French soldiers speak to a Nigerian soldier on patrol in the northern city of Gao, Mali February 9, 2013. The Nigerian soldier is part of the AFISMA force of West African armies, which are due to send more than 8,000 men to Mali to aid in the country's fight against Islamist militants. REUTERS/Francois Rihouay |
Gunfire resounded through the sandy streets and mud-coloured houses of the ancient town on the Niger River, just hours after French and Malian forces reinforced a checkpoint that was attacked for the second time in two days by a suicide bomber.
"Islamists who have infiltrated the town are trying to attack our positions. But we're fighting back," a Malian army officer told Reuters by phone. Residents and a Reuters reporter in Gao said they heard bursts of gunfire and detonations.
A Reuters TV cameraman saw a figure clad in black robes and a black turban carrying a bag and running to avoid heavy gunfire from the soldiers. One Malian soldier said some of the rebel infiltrators were on motorbikes.
A fast-moving French military intervention launched last month in its former Sahel colony has driven al Qaeda-allied fighters from Mali's main northern towns, such as Gao and Timbuktu, into the northeast Adrar des Ifoghas mountains.
But with Mali's weak army unable to secure recaptured zones, and the deployment of a larger African security force slowed by delays and kit shortages, there are fears the Islamist jihadists will hit back with more guerrilla raids and suicide bombings.
Malian army officers said the north Gao checkpoint came under attack late on Saturday by a group of Islamist rebels who fired from a road and bridge that lead north through the desert scrub by the Niger River to Bourem, 80 km (50 miles) away.
"Our soldiers came under heavy gunfire from jihadists from the bridge ... At the same time, another one flanked round and jumped over the wall. He was able to set off his suicide belt," Malian Captain Sidiki Diarra told reporters.
Besides the bomber, who was blown to pieces, one Malian soldier was lightly wounded, Diarra added.

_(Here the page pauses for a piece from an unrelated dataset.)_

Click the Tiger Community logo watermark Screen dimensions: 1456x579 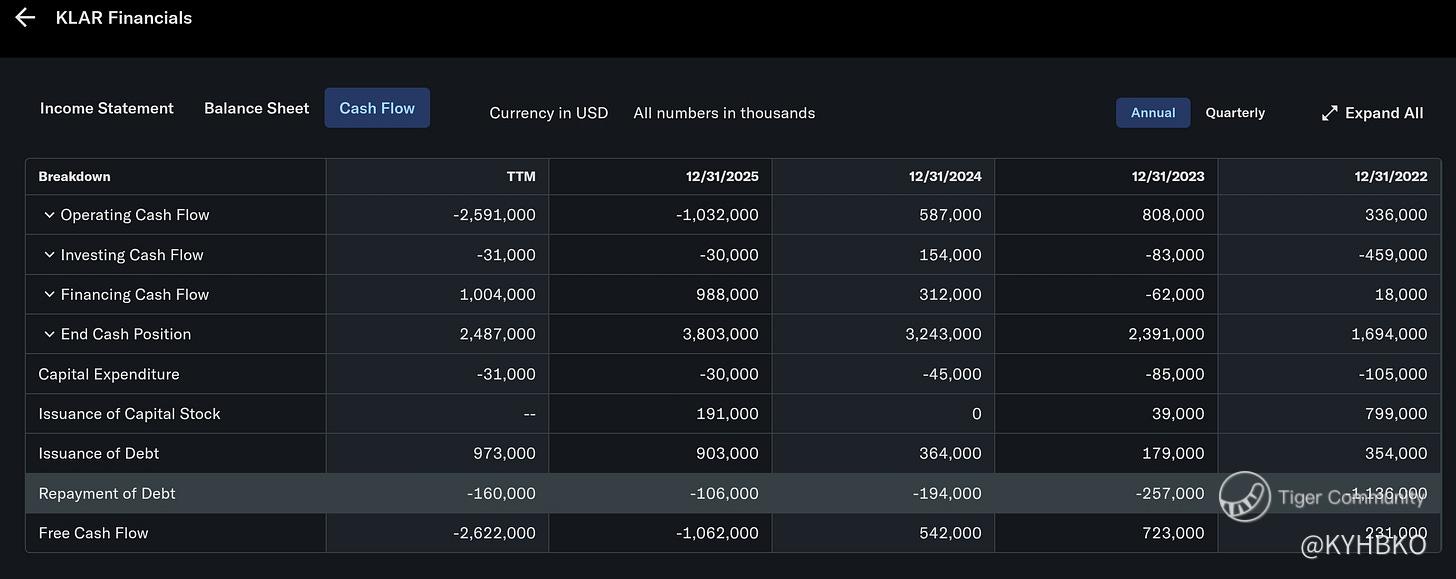[x=1245, y=497]
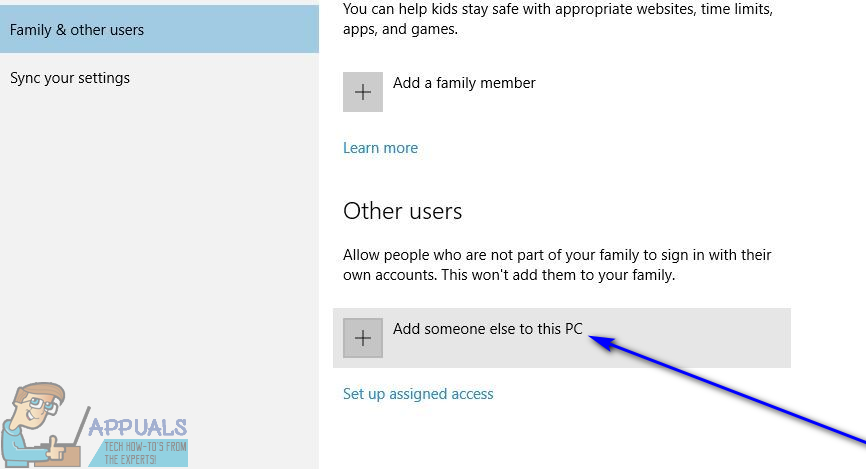Click the 'Tech How-To's from the Experts' tagline

(138, 451)
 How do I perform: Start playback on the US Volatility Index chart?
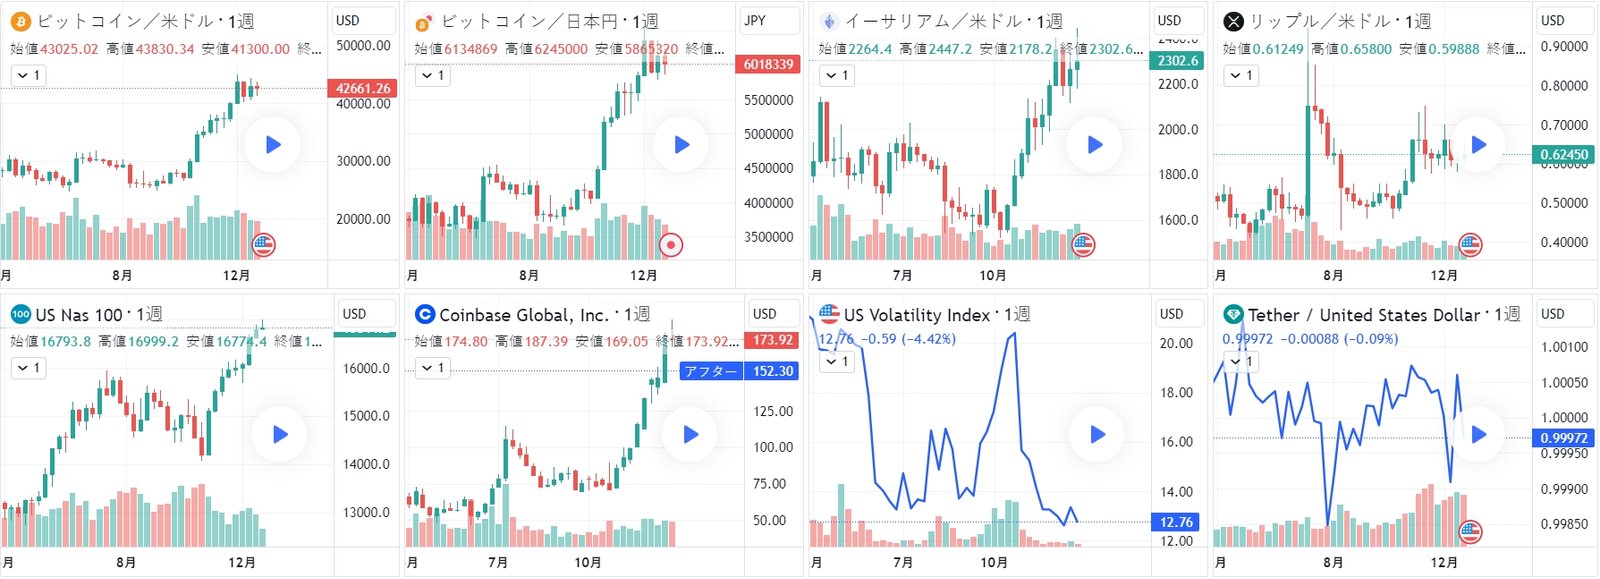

In Friday's motorbike suicide bomber attack, a Malian soldier was also injured.
Diarra described Saturday's bomber as a "bearded Arab". Soldiers had collected body parts in a wheelbarrow and the bearded head of a light-skinned man was visible among them.
French military sappers carried out three controlled blasts in the area to destoy other devices and munitions found.
Since Gao and the UNESCO World Heritage city of Timbuktu were retaken last month, several Malian soldiers have been killed in landmine explosions on a main road leading north.
French and Malian officers say pockets of rebels are still in the bush and desert between the major towns and pose a threat of hit-and-run guerrilla raids and bomb attacks.
The French, who have around 4,000 troops backed by planes, helicopters and armoured vehicles deployed in Mali, are now focusing their offensive operations several hundred kilometres (miles) north of Gao in a hunt for the Islamist insurgents.